This article describes how to use the values in multiple variables to create a new variable of categories.
The article contains the steps to go from data like this...
...creating a new variable with categories that appear in raw data form like: to new data categories like this:
And in table form like this:
Requirements
Please note these steps require a Displayr license.
- A dataset with at least two variables imported into Displayr. To follow along with the example below, use this .sav file.
- Knowledge of how to construct conditions for the criteria for each category in R. See: How to Work with Conditional R Formulas and How to Use Different Types of Data in R.
Method - Using Indexing
When using indexing to create a new variable, the category criteria appear inside brackets that select which data meets the criteria. How this works is explained in How to Use Different Types of Data in R and more on the syntax needed is in How to Work with Data in R.
In the example below we will use criteria for age (Age) and living arrangements (d4) to categorize respondents into groups.

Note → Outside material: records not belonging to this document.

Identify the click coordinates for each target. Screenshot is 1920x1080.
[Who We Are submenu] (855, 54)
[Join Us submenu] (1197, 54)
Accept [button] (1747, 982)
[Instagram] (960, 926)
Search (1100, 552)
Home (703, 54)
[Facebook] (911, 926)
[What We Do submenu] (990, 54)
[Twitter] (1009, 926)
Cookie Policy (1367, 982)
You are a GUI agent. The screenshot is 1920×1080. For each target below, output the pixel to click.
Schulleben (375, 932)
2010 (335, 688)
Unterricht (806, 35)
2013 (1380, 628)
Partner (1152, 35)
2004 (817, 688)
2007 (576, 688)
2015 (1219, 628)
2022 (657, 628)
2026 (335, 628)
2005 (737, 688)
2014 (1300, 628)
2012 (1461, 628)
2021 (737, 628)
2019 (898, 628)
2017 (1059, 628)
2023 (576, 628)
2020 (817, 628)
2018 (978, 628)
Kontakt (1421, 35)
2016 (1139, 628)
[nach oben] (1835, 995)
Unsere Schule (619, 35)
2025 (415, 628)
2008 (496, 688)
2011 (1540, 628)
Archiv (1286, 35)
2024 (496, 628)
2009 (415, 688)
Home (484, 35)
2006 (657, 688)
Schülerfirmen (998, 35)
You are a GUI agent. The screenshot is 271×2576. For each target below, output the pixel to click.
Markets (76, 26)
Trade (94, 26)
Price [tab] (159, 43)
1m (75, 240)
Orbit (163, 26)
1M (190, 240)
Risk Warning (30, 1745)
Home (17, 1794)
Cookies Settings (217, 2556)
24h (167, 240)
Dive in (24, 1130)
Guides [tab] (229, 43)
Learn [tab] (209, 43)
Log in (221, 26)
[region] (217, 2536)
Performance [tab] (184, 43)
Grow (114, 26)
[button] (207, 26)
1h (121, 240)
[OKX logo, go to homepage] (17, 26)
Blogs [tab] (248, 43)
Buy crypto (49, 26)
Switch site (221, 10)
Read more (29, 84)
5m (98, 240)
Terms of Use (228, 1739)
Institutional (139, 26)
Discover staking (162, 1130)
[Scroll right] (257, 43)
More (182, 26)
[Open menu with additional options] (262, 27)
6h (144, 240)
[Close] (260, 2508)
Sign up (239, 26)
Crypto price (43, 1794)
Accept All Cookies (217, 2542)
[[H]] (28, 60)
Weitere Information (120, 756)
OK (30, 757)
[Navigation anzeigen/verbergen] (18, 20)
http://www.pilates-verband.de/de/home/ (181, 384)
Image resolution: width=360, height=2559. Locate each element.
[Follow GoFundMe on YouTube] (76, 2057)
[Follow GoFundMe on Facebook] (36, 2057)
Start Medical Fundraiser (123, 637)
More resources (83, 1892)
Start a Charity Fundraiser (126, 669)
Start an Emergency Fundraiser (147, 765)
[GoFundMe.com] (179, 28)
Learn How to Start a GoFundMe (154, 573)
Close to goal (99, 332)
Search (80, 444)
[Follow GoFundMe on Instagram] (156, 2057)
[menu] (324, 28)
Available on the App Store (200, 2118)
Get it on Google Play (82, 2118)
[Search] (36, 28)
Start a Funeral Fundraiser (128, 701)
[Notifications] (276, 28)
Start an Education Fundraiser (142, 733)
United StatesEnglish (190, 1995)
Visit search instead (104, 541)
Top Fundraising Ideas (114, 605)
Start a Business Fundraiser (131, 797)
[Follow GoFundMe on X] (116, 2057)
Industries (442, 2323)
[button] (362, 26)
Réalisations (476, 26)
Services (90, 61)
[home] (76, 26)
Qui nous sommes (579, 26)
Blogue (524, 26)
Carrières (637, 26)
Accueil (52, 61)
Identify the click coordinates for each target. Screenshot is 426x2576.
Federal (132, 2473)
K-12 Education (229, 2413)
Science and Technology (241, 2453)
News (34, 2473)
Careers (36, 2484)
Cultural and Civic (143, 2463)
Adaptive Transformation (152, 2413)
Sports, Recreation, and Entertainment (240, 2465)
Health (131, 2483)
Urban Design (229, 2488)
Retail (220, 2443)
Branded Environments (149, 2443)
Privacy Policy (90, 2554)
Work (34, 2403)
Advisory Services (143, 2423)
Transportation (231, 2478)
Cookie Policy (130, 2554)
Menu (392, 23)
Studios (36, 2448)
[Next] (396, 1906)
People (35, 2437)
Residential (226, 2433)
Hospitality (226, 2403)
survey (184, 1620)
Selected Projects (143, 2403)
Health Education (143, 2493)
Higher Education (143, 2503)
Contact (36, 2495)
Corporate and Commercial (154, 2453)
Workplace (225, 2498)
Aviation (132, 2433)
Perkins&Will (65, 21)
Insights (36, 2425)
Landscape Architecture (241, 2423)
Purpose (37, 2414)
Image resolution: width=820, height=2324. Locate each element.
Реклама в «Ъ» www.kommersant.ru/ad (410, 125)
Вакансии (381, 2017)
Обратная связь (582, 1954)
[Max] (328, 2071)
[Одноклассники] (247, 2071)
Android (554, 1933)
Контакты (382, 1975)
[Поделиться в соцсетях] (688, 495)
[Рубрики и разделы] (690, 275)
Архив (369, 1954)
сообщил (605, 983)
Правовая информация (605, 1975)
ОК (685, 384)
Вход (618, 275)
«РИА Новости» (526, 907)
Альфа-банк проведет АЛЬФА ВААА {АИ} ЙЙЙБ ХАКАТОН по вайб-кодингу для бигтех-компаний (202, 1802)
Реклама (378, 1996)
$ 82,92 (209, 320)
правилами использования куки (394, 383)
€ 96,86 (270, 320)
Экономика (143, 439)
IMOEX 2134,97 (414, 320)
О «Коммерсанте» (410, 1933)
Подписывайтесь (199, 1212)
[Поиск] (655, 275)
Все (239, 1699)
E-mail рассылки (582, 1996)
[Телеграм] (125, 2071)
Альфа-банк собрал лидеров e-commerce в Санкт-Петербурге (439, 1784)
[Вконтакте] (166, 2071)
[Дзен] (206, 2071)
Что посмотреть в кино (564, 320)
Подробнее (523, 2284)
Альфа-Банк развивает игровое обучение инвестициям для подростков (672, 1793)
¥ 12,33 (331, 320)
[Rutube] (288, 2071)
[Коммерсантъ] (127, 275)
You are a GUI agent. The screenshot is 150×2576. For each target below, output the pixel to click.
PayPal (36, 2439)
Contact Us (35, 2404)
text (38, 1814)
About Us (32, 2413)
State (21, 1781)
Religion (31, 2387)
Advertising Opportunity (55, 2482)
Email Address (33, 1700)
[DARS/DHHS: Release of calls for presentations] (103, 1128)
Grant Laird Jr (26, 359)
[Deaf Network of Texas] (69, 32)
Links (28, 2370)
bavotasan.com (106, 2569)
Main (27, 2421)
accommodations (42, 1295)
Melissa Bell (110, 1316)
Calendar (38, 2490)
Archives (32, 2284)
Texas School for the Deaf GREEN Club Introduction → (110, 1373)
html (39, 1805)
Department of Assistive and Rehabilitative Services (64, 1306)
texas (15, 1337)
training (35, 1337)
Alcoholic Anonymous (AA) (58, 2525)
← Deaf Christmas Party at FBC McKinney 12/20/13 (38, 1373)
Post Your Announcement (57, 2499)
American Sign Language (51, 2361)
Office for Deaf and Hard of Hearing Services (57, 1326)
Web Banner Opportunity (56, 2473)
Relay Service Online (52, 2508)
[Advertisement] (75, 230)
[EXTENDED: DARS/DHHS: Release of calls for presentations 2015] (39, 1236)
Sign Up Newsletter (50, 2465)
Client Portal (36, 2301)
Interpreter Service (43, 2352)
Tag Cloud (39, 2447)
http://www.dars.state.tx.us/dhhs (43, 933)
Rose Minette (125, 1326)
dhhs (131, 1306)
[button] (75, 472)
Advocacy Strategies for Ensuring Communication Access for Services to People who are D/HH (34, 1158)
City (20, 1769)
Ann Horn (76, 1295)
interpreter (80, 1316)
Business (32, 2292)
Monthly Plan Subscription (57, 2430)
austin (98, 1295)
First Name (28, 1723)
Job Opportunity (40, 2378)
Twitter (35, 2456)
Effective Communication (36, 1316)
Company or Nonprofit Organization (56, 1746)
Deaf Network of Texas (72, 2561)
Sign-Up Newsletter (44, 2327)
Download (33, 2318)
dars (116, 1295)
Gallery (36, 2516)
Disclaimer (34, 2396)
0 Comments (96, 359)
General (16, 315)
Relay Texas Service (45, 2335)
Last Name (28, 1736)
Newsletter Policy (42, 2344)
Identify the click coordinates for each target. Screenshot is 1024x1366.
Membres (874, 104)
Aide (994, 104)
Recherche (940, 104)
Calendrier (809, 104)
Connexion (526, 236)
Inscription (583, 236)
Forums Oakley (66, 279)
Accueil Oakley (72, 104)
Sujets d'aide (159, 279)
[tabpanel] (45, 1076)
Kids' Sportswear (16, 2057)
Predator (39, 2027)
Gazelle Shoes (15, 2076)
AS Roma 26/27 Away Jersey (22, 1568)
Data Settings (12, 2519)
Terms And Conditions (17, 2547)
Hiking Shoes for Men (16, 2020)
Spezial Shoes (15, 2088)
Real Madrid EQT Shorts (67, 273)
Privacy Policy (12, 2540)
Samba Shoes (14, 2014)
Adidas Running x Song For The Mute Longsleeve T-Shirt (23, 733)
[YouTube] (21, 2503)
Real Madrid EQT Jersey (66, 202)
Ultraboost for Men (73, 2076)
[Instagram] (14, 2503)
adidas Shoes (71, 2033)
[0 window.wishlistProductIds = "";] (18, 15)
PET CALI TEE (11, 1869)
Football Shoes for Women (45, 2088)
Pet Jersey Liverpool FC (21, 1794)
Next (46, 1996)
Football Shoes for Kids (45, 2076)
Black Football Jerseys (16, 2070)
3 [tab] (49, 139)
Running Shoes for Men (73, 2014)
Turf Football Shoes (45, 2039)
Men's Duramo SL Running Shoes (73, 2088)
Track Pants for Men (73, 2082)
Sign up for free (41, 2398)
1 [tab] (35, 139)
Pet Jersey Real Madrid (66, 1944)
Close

- Hover over a variable in the Data Sources tree and click on + > Custom Code > R - Text.
- In the object inspector change the General > Label to something like New Groups.
- Change the Structure to Nominal (since we are creating a categorical variable).
- In the R Code paste in the following, note the comments (prefaced with a #) are there to explain what the code does so you can modify it for your own needs. Also of note, when setting up your conditions, you should use
==
to test against one value and use%in%
to test against a series of values, more info is here.
####OPTIONAL - create variables for the different criteria
#flag respondents who fall into the following categories
young = Age %in% c("18 to 24", "25 to 29", "30 to 34")
single = d4 %in% c("Living alone", "Sharing accommodation")
partner.only = d4 == "Living with partner only"
children = d4 %in% c("Living with partner and children", "Living with children only")
####INDEX to assign new categories
#create empty data series using the length of a different variable
newcategories = rep(NA, length(Age))
#put the criteria in brackets to assign the new categories
newcategories[young & single] = "Young singles"
newcategories[!young & single] = "Older singles"
newcategories[young & partner.only] = "Young couples"
newcategories[!young & partner.only] = "Older couples"
newcategories[young & children] = "Young families"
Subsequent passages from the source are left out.